▶ Task directions
Reproduce, from the line containing "This screenshot has width=397, height=311." to the last line of the material, every line exactly.

++++++++++

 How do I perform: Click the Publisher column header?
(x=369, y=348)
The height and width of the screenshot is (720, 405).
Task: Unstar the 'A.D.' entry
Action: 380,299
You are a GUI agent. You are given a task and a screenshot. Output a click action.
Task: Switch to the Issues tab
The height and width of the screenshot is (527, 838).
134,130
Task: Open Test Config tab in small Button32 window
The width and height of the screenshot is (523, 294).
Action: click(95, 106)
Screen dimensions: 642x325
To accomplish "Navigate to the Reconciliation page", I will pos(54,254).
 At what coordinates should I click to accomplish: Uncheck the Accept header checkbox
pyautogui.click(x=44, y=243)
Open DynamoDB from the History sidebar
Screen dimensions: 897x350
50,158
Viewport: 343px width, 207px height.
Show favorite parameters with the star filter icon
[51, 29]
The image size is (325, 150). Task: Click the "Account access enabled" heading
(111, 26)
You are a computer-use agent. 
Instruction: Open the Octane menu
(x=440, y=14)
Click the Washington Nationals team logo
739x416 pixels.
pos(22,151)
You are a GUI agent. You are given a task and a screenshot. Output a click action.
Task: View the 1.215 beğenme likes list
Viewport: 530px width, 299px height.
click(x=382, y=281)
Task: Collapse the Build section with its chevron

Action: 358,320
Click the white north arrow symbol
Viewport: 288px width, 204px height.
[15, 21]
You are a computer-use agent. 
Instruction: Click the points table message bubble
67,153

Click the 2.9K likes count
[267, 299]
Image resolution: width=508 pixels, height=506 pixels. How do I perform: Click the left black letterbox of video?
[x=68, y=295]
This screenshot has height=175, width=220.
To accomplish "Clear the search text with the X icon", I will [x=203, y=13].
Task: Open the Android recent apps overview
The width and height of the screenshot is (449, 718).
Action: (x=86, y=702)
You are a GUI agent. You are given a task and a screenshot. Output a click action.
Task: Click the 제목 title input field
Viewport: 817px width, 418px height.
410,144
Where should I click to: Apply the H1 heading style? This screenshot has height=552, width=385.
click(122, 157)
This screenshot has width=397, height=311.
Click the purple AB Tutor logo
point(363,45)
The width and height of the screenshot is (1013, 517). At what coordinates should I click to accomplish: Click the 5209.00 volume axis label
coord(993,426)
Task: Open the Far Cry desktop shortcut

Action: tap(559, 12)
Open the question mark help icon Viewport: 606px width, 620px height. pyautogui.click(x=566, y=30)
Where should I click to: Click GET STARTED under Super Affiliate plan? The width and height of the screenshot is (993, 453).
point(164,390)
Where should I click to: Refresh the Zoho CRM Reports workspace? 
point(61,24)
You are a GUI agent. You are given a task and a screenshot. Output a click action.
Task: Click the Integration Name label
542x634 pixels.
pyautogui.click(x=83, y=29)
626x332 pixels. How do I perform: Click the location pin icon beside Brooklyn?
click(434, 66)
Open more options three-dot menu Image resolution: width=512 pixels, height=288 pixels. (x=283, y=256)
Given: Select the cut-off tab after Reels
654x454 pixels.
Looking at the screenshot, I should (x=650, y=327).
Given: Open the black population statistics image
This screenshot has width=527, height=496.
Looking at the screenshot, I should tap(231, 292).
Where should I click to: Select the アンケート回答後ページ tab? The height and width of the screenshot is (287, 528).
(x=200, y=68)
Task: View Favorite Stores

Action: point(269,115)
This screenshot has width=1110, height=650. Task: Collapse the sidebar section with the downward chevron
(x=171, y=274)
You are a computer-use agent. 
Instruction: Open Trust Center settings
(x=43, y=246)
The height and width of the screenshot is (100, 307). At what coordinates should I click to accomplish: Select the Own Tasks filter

++++++++++

▶ Output
This screenshot has width=397, height=311.
Click the purple AB Tutor logo
point(363,45)
The width and height of the screenshot is (1013, 517). At what coordinates should I click to accomplish: Click the 5209.00 volume axis label
coord(993,426)
Task: Open the Far Cry desktop shortcut

Action: tap(559, 12)
Open the question mark help icon Viewport: 606px width, 620px height. pyautogui.click(x=566, y=30)
Where should I click to: Click GET STARTED under Super Affiliate plan? The width and height of the screenshot is (993, 453).
point(164,390)
Where should I click to: Refresh the Zoho CRM Reports workspace? 
point(61,24)
You are a GUI agent. You are given a task and a screenshot. Output a click action.
Task: Click the Integration Name label
542x634 pixels.
pyautogui.click(x=83, y=29)
626x332 pixels. How do I perform: Click the location pin icon beside Brooklyn?
click(434, 66)
Open more options three-dot menu Image resolution: width=512 pixels, height=288 pixels. (x=283, y=256)
Given: Select the cut-off tab after Reels
654x454 pixels.
Looking at the screenshot, I should (x=650, y=327).
Given: Open the black population statistics image
This screenshot has width=527, height=496.
Looking at the screenshot, I should tap(231, 292).
Where should I click to: Select the アンケート回答後ページ tab? The height and width of the screenshot is (287, 528).
(x=200, y=68)
Task: View Favorite Stores

Action: point(269,115)
This screenshot has width=1110, height=650. Task: Collapse the sidebar section with the downward chevron
(x=171, y=274)
You are a computer-use agent. 
Instruction: Open Trust Center settings
(x=43, y=246)
The height and width of the screenshot is (100, 307). At what coordinates should I click to accomplish: Select the Own Tasks filter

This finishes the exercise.